The 2026 Wimbledon draw answered one question before a ball was struck. Jannik Sinner, the defending champion, and Novak Djokovic, the seven-time winner, were placed in the same half, projected to meet in the semifinals. Whatever happens above them, the title match will feature a player from the other half, and that half is the most open it has looked in years.
The shape of it. Carlos Alcaraz, champion in 2023 and 2024, is absent with a wrist injury. With the two favourites stacked together, the bottom half is guaranteed to send a finalist who is neither the defending champion nor the seven-time champion. The seeds positioned to claim that place share a Wimbledon record long on promise and short on finals.

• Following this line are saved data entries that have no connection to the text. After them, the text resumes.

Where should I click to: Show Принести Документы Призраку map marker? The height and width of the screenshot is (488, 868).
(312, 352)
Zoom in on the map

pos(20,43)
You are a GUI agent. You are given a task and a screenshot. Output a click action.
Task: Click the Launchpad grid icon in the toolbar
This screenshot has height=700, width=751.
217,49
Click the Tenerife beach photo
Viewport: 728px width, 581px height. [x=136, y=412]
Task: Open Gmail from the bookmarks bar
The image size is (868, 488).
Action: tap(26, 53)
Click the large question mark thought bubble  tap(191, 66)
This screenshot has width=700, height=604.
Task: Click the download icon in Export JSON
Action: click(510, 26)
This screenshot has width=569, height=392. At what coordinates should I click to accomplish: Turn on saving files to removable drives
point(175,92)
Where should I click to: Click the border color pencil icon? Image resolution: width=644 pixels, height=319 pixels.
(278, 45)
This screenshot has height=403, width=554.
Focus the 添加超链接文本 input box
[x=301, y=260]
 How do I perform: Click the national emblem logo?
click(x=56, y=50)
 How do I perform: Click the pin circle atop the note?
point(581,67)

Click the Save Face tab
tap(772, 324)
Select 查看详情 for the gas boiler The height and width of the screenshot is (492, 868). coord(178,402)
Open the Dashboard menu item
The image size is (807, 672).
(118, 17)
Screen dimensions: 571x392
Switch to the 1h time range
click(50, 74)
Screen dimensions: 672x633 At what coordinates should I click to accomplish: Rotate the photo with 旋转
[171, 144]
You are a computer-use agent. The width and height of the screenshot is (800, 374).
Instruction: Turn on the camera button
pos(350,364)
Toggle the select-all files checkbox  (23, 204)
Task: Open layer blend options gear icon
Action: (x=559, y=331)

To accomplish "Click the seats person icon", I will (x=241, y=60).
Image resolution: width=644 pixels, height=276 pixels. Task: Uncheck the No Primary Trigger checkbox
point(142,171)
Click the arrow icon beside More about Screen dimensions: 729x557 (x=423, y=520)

The leading seed. Alexander Zverev anchors the section as the No. 2 seed and the reigning Roland Garros champion, the first man to win a maiden major since Sinner at the 2024 Australian Open. Grass, though, is the surface where his results least match his ranking. He has never reached the quarterfinals at the All England Club, a fourth round his ceiling. He opens against Belgium’s Alexander Blockx.
The chasers. Behind Zverev sit players in sharper grass form. Ben Shelton has improved his Wimbledon result every year, from a second round to a fourth round to a quarterfinal in 2025, and won the grass title in Stuttgart this month. Taylor Fritz reached his first Wimbledon semifinal last year, falling to Alcaraz, and arrived in London off finals in Stuttgart and Halle. Fritz leads Zverev 10-5 and has won their past seven meetings, a problem should the two collide in the quarterfinals. Alex de Minaur has reached the last eight at all four majors but never a semifinal. Flavio Cobolli, a quarterfinalist here last year, pushed Zverev to five sets in the Roland Garros final three weeks ago.
The opening. None of those four has reached a Wimbledon final, and for de Minaur a final of any kind would be a first. The structure rewards whoever handles grass best across a fortnight rather than whoever carries the longer record. Recent majors have leaned that way: only two top-10 men reached the fourth round at Roland Garros last month, and the No. 2 seed’s grass ceiling makes the same point at the top of this section.
Day one. Fritz meets Jack Draper, the former world No. 4 rebuilding from a back injury, in the standout first-round match. Zverev, Shelton and de Minaur all begin against lower-ranked opposition. The half that decides Wimbledon’s second finalist starts sorting itself out on Monday.